If and when you do talk to the pediatrician about your concerns, emphasize how these sensory processing difficulties are impacting your child’s ability to perform activities of daily living such as bathing, grooming, dressing, eating, self-feeding, sleeping, or playing. You can also emphasize any safety concerns you have, such as your 4-year-old unsafely seeking movement by climbing onto countertops or fences and then jumping off, or becoming so overstimulated in noisy environments that she begins crashing her body into walls, banging her head, or punching and hitting people. Once you have shared your concerns with the pediatrician, he or she can then put in a referral for an occupational therapy evaluation and, depending on the results, OT treatment sessions can then begin in order to address the areas of concern and goals that are written as part of the evaluation process.
9. How can occupational therapy help kids with sensory processing difficulties?
As you can imagine, sensory processing difficulties can make completing everyday childhood activities quite…well…difficult. They can impact a child’s ability to perform self-care tasks (such as bathing and washing their face, brushing their hair or teeth, going to the bathroom, being able to dress or feed themselves), participate in mealtimes and receive adequate nutrition, go out into and participate in the community (grocery store, birthday parties, restaurants), or develop the motor and social skills needed to participate and make progress in school.
Occupational therapists help kids with sensory processing difficulties in a few different ways:
- Identifying what the big-picture problems or concerns are as it relates to daily function (such as being able to bathe, eat, or play with friends).
- Identifying what specific patterns of sensory processing patterns are contributing to these big-picture problems. This can be done through a combination of standardized assessment, parent interview, a review of previous medical or developmental records, and clinical observation of the child.
- Identifying other factors in addition to sensory processing (such as low muscle tone, poor motor coordination, difficulties with emotional control or short attention span, etc.) that may be contributing to the child’s difficulties in the big-picture problem areas.
- Identifying measurable goals that will support the child’s progress in the big-picture problem areas.
- Creating a treatment plan to help the child work on specific skill areas in order to make progress on their goals.
- Implementing treatment activities to target the specific skill areas needed to meet the goals.
- Monitoring the child’s progress in an ongoing manner in order to determine whether the goals are still appropriate or if they need to be changed.
- Continually communicating and collaborating with the family members who are involved with the child’s OT treatment and follow-through at home, including monitoring of the child’s individualized home program, often referred to as a SENSORY DIET (what’s that?).
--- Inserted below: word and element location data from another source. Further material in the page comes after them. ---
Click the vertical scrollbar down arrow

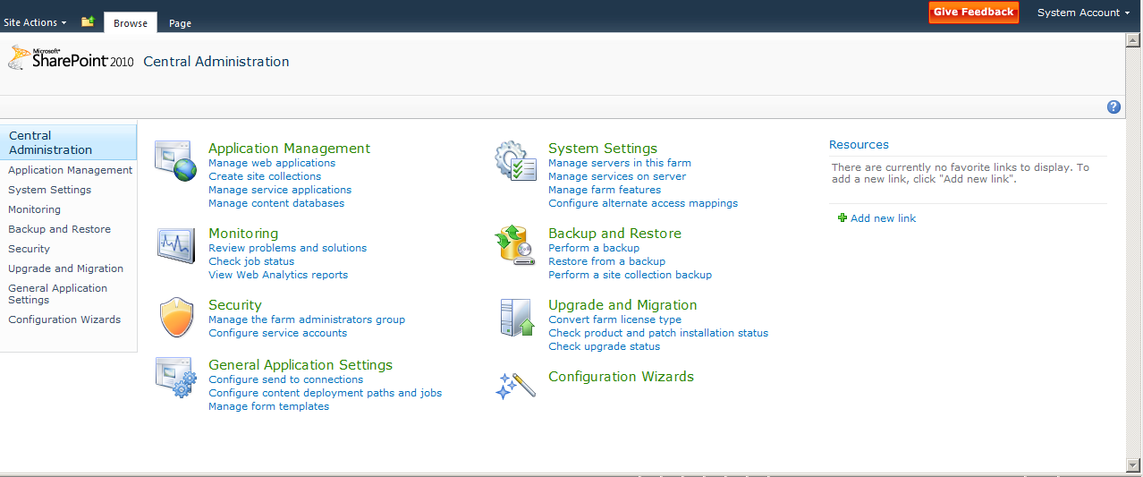click(1134, 464)
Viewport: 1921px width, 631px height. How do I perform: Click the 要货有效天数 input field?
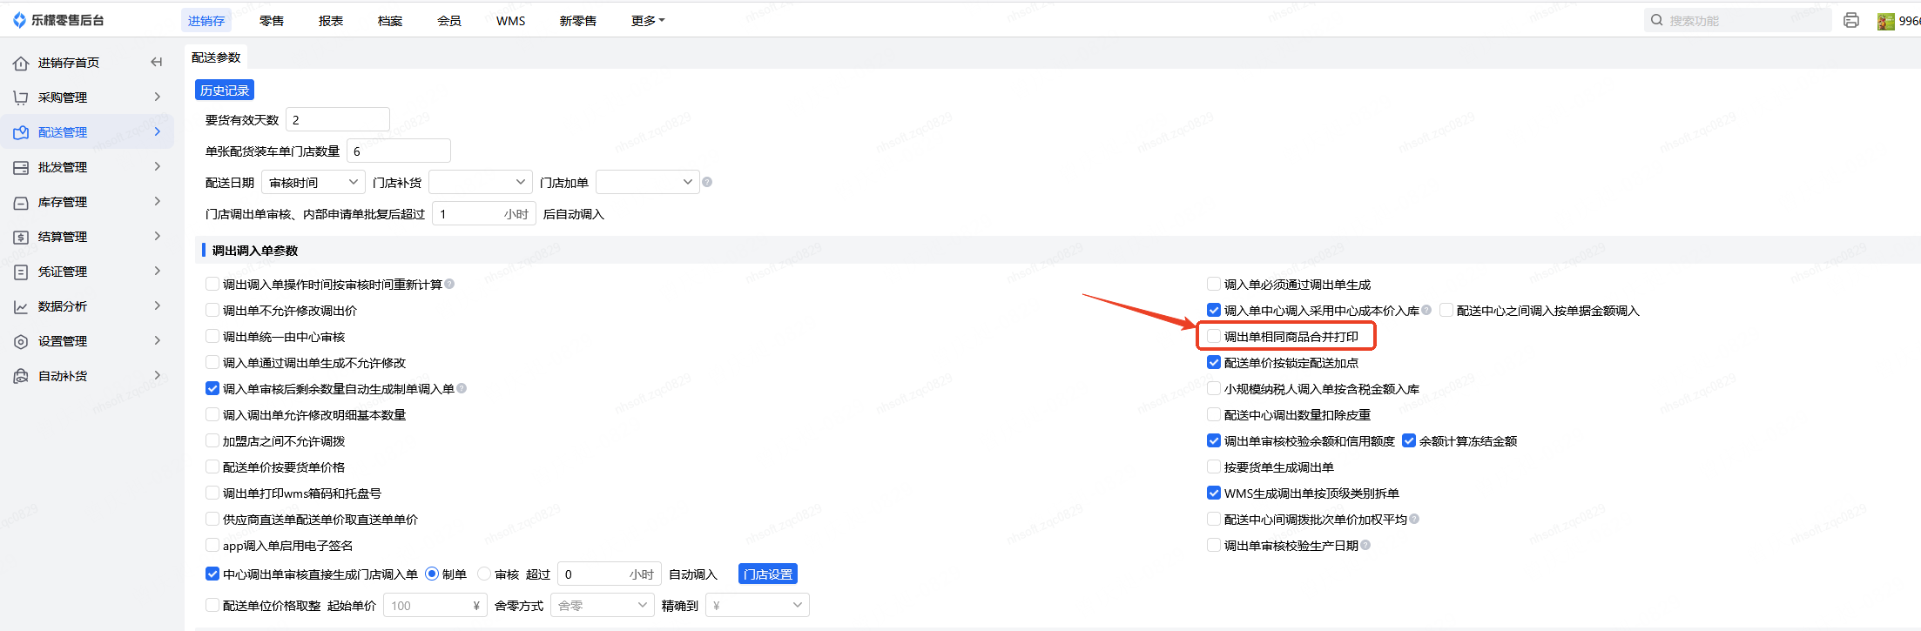pos(338,119)
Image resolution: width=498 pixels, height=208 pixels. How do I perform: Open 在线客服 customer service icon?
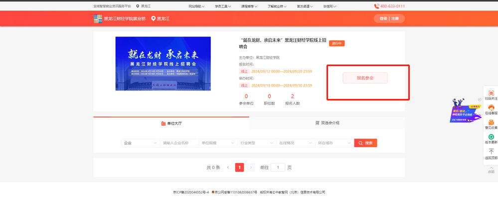point(491,108)
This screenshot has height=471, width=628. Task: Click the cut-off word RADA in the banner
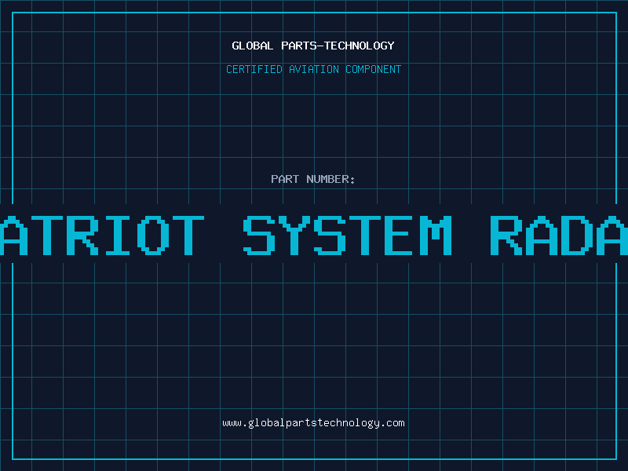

- Collaboration with other professionals who work with the child, as appropriate (such as educational staff, Behavior, Speech, PT, Counseling, Psych, or other medical professionals).
ACCOMMODATIONS AND MODIFICATIONS
- This usually goes hand-in-hand with collaboration, but helping family members and other professionals figure out how to accommodate for the child’s sensory needs (e.g., having an “escape plan” or noise-reducing headphones in a noisy environment, allowing them to sit on an exercise ball while reading or taking a test) or modify the actual environment to improve their ability to participate (e.g., reducing clutter in a visually distracting room, hanging a swing in the room to provide more targeted opportunities for vestibular input, converting a garage into a sensory/home therapy room).
This combination of evaluation, treatment, collaboration, and accommodations or modifications tends to create a holistic, powerful approach to help kids who struggle with sensory processing difficulties.